What needs to be done
Recast the records below as a numbered list, with one line per item and no blank lines.

Information given

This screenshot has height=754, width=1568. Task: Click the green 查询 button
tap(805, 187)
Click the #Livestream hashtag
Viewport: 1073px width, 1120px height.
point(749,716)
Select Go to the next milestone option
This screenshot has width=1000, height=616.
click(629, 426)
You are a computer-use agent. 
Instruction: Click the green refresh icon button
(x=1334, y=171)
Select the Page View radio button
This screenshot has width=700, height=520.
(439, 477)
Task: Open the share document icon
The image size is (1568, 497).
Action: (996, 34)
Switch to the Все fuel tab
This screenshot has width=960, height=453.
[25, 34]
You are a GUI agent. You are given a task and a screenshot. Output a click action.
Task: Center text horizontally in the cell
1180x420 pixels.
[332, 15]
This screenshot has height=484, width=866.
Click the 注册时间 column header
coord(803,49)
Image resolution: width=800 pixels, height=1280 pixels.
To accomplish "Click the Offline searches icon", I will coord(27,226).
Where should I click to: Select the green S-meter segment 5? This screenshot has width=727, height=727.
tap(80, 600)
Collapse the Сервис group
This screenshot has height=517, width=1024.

Output for this exercise
1. This screenshot has height=754, width=1568. Task: Click the green 查询 button
2. tap(805, 187)
3. Click the #Livestream hashtag
4. Viewport: 1073px width, 1120px height.
5. point(749,716)
6. Select Go to the next milestone option
7. This screenshot has width=1000, height=616.
8. click(629, 426)
9. You are a computer-use agent. 
10. Instruction: Click the green refresh icon button
11. (x=1334, y=171)
12. Select the Page View radio button
13. This screenshot has width=700, height=520.
14. (439, 477)
15. Task: Open the share document icon
16. The image size is (1568, 497).
17. Action: (996, 34)
18. Switch to the Все fuel tab
19. This screenshot has width=960, height=453.
20. [25, 34]
21. You are a GUI agent. You are given a task and a screenshot. Output a click action.
22. Task: Center text horizontally in the cell
23. 1180x420 pixels.
24. [332, 15]
25. This screenshot has height=484, width=866.
26. Click the 注册时间 column header
27. coord(803,49)
28. Image resolution: width=800 pixels, height=1280 pixels.
29. To accomplish "Click the Offline searches icon", I will coord(27,226).
30. Where should I click to: Select the green S-meter segment 5? This screenshot has width=727, height=727.
31. tap(80, 600)
32. Collapse the Сервис group
33. This screenshot has height=517, width=1024.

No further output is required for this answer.